Ironically, Heidegger himself may not have intended to present the image of the human as the embattled outsider. Though admittedly diverging from the moral personalism of his two great predecessors, Edmund Husserl and Max Scheler,3 Heidegger, already in the introduction to his Sein und Zeit, insisted that the question he was posing was one of Being as such, to which the being of humans is to serve but as a clue.4 In his postwar works, the continuity of Being and being-human does stand out prominently and the emphasis shifts: the fourfold presence of Being here becomes a clue to the understanding of being human.5 In the phenomenology of Sein und Zeit, however, the discontinuity of humans and their world is no less present, and it was the discontinuity on which most of Heidegger’s readers seized: the emphasis on the Entschlossenheit, the resoluteness of humans as Dasein, the presence standing out or “ek-sisting” from the tool-system of reality in a defiant self-assertion.
Whether or not such was indeed Heidegger’s intent, that was the theme his successors derived from his work and elaborated for some three decades.

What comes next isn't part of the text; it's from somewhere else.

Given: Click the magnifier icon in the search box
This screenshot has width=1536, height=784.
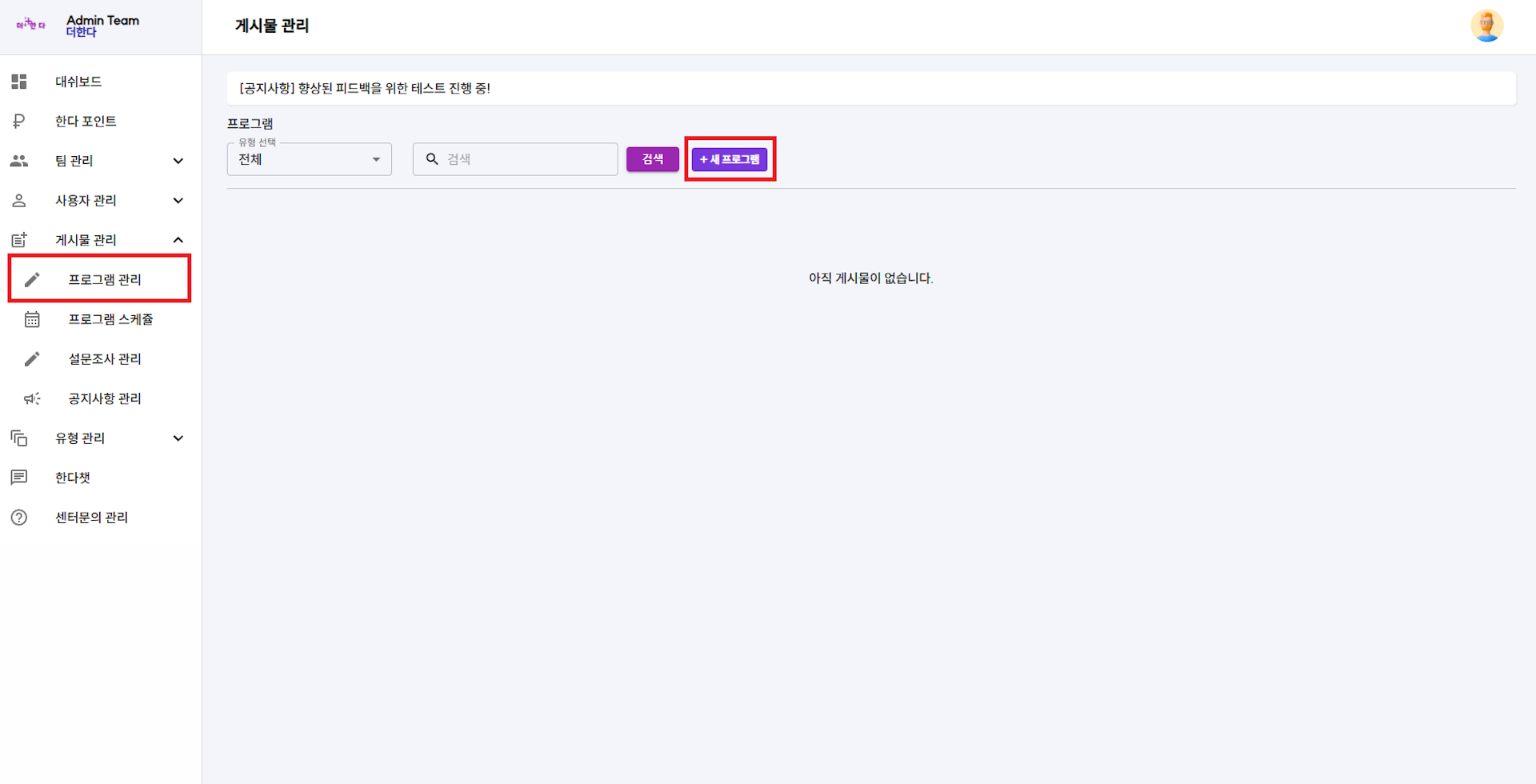Looking at the screenshot, I should pyautogui.click(x=432, y=158).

In the writings of Jean-Paul Sartre and of the thinkers who took their cue from him, notably Albert Camus, the nonhuman appears as also inhuman, absurd and nauseating. Here the descriptions of the natural world, as of the gnarled roots of an old tree or of the protagonist’s own hand in Nausea, stress its repugnant absurdity. The human finds himself a stranger in that natural world, a nothingness, an outburst of an infinitely lonely freedom in The Flies, who exits, followed by the Furies. In the less fanciful categories of L’Être et le néant—literally the being and the nihilating, that which is and that which negates, not just the “Being and Nothingness” of the English title—the human is l’être-pour-soi, the intentional, meaning-creating project wholly discontinuous from and in a fundamental conflict with the sheer, meaningless mass of what simply is, as l’être-en-soi,6 The human as a moral subject—“man,” in the terminology of the age—is said to have no “nature”: the ideas of “humanity” and “freedom” and the idea of “nature” appear fundamentally contradictory. The human here is a nothingness, a “godlike,” arbitrary freedom to whom—or to which—nature, dead, meaningless, material, is at best irrelevant and typically threatening, to be conquered by an act of the will. In Sartre’s rather infelicitous phrase, “existence precedes essence”: the human simply is; only retrospectively, in terms of what he has been, can he be said to have been something in particular.7
Whatever the value of “existentialism” as a philosophy, it is a powerful testimony to the intellectual climate of the West at a certain time. The vision of the human which appeared evident to some of the foremost thinkers of the age—those, at least, who refused to abandon the conception of the human as a moral subject in favor of the human as a particularly complex robot and so continuous with a mechanistically conceived nature—was one of a lonely, arbitrary freedom defying the absurd orderliness of a dead, meaningless reality. The immense popular appeal of existentialist writings testifies to a moment of recognition: the humans of the West in the mid-twentieth century indeed perceived themselves in a great part as perplexed, perhaps defiant aliens in a strange, meaningless universe. Two generations earlier, Nietzsche had proclaimed that God is dead. By mid-century, to a great many Westerners, nature seemed no less dead, and the human, a lonely survivor, himself an endangered species.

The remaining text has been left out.